■ **THE PROBLEM**
Print the material word for word, starting at the line with "This screenshot has width=2414, height=1508." and running through its final line, both included.

■ **TASK MATERIAL**
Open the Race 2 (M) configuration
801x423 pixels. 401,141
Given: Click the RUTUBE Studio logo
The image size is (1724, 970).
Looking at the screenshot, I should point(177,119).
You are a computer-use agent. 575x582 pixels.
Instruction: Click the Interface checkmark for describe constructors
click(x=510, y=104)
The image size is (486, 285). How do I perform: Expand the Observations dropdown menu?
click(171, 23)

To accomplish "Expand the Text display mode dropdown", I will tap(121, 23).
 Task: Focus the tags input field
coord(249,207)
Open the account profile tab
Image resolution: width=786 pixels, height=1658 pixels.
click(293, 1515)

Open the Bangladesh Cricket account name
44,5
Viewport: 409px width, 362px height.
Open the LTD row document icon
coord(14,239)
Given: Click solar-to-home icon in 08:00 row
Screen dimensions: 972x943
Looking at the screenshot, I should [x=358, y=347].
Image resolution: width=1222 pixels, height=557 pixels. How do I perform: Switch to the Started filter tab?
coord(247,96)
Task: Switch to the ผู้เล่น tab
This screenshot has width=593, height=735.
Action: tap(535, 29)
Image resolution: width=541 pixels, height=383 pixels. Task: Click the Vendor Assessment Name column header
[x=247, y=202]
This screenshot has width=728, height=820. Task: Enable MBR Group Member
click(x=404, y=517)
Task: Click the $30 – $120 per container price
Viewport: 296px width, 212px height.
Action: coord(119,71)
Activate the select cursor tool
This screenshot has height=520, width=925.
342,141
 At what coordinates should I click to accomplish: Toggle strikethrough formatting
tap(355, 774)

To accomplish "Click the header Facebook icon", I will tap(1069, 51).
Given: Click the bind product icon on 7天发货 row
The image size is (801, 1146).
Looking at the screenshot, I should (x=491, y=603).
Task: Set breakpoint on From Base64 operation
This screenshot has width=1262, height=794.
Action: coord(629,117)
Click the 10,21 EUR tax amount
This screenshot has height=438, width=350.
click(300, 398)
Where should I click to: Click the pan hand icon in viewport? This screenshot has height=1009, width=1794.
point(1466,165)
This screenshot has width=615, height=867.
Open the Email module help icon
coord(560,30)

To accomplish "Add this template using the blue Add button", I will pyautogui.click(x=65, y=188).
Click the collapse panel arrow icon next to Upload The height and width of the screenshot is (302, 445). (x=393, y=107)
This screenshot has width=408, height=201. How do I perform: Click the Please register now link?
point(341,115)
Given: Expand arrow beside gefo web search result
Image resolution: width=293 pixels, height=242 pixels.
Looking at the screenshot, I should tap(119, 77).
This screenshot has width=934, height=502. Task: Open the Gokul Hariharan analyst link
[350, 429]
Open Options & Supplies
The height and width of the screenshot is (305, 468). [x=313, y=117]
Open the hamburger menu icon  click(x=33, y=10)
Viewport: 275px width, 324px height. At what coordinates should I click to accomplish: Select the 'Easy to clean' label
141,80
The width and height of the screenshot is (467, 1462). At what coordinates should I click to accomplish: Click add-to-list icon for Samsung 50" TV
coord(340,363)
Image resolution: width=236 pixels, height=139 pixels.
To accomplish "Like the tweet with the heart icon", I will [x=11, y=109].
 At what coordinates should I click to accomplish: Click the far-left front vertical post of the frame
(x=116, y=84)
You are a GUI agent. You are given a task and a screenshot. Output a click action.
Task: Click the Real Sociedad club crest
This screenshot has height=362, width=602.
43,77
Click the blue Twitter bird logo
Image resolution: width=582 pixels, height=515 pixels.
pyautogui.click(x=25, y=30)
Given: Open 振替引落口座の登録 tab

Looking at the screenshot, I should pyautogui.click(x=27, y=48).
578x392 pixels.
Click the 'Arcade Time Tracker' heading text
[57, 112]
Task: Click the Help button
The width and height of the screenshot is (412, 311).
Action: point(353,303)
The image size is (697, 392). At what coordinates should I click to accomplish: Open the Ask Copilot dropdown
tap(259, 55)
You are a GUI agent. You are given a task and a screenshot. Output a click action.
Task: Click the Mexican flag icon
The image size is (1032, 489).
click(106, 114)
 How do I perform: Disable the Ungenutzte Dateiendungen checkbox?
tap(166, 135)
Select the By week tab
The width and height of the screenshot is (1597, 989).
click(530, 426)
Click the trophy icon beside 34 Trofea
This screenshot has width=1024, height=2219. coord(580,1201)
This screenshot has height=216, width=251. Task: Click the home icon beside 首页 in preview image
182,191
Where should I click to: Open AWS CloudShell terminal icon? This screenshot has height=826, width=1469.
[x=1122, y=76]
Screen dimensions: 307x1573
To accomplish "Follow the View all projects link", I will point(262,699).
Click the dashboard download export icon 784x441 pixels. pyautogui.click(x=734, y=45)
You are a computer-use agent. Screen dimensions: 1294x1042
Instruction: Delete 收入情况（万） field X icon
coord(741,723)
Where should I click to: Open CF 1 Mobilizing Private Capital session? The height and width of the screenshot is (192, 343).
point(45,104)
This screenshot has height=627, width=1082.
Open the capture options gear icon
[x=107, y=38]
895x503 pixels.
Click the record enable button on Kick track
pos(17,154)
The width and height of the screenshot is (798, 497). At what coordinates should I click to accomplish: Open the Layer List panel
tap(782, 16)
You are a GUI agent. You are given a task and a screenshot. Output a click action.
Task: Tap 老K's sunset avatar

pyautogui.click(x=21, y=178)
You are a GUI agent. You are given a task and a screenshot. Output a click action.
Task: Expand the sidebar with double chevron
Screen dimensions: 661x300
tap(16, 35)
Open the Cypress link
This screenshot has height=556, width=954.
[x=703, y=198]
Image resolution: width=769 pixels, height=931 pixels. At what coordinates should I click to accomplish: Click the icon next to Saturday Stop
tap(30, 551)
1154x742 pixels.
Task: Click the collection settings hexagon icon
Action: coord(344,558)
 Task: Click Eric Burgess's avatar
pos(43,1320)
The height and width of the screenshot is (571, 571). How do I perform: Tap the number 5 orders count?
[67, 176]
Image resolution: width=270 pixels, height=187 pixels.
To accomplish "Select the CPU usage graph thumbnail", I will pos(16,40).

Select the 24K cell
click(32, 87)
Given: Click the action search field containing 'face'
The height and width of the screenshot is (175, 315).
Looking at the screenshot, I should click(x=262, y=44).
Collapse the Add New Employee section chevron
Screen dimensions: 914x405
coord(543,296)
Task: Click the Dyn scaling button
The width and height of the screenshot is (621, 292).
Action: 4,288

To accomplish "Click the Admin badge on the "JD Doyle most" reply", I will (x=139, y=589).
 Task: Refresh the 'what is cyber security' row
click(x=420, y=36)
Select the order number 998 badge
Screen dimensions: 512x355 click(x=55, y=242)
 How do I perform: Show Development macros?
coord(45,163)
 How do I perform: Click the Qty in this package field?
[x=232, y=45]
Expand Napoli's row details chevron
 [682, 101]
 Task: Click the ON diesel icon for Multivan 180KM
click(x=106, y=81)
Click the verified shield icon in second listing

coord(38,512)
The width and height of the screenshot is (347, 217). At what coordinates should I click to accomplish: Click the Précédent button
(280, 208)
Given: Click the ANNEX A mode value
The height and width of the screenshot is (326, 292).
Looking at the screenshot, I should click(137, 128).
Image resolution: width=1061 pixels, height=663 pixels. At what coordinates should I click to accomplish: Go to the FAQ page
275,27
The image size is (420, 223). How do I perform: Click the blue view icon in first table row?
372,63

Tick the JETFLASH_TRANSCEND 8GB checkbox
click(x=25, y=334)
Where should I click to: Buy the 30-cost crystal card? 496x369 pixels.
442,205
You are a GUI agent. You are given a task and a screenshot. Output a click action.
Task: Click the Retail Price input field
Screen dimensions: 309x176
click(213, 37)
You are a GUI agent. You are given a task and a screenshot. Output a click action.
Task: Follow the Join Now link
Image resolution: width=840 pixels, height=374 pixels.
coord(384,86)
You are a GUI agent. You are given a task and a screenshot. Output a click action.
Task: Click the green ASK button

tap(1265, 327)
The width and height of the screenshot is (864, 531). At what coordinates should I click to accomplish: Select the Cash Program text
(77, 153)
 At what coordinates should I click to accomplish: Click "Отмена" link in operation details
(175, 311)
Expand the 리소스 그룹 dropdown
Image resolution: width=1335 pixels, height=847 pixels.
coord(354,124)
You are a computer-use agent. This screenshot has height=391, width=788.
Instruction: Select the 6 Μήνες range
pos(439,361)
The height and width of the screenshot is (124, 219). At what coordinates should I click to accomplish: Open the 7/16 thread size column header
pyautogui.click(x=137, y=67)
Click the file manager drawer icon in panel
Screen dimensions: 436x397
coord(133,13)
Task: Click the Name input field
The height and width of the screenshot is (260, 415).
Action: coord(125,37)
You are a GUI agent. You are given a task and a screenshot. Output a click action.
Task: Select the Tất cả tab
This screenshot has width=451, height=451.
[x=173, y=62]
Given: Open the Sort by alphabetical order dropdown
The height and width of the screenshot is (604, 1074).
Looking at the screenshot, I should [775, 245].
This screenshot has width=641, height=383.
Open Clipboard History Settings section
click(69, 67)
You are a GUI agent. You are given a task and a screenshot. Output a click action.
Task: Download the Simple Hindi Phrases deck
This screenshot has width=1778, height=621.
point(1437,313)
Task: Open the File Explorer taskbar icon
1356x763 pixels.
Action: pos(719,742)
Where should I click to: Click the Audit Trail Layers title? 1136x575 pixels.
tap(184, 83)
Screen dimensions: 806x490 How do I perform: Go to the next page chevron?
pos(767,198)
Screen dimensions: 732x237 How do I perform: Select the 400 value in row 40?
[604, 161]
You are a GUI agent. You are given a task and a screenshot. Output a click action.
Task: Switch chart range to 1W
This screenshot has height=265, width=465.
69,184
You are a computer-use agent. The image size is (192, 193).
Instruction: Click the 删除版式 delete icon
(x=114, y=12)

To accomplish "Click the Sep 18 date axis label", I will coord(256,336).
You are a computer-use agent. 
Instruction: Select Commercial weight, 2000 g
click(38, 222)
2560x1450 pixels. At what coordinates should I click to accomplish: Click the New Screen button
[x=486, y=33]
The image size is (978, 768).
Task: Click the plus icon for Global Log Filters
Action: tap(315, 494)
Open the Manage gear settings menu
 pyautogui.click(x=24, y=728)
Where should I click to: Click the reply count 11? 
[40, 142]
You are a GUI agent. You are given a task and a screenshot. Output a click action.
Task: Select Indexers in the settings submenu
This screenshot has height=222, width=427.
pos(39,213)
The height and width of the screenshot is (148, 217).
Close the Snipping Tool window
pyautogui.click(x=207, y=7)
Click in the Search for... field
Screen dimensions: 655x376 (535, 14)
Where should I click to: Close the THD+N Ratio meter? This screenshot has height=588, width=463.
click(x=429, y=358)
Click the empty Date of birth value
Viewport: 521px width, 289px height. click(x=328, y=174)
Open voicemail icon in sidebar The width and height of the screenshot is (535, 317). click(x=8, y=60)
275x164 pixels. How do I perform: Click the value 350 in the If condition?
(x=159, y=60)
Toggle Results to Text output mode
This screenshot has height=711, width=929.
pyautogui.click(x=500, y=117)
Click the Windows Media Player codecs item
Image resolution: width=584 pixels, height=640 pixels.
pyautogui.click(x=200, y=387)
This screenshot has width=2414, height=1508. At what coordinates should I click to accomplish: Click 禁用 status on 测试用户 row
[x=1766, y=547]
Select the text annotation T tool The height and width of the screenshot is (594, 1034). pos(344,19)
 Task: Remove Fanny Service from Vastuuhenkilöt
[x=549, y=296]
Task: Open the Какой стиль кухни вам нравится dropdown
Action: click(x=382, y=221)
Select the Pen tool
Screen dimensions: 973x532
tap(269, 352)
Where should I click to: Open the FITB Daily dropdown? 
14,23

■ **CORRECT ANSWER**
This screenshot has width=2414, height=1508. At what coordinates should I click to accomplish: Click 禁用 status on 测试用户 row
[x=1766, y=547]
Select the text annotation T tool The height and width of the screenshot is (594, 1034). pos(344,19)
 Task: Remove Fanny Service from Vastuuhenkilöt
[x=549, y=296]
Task: Open the Какой стиль кухни вам нравится dropdown
Action: click(x=382, y=221)
Select the Pen tool
Screen dimensions: 973x532
tap(269, 352)
Where should I click to: Open the FITB Daily dropdown? 
14,23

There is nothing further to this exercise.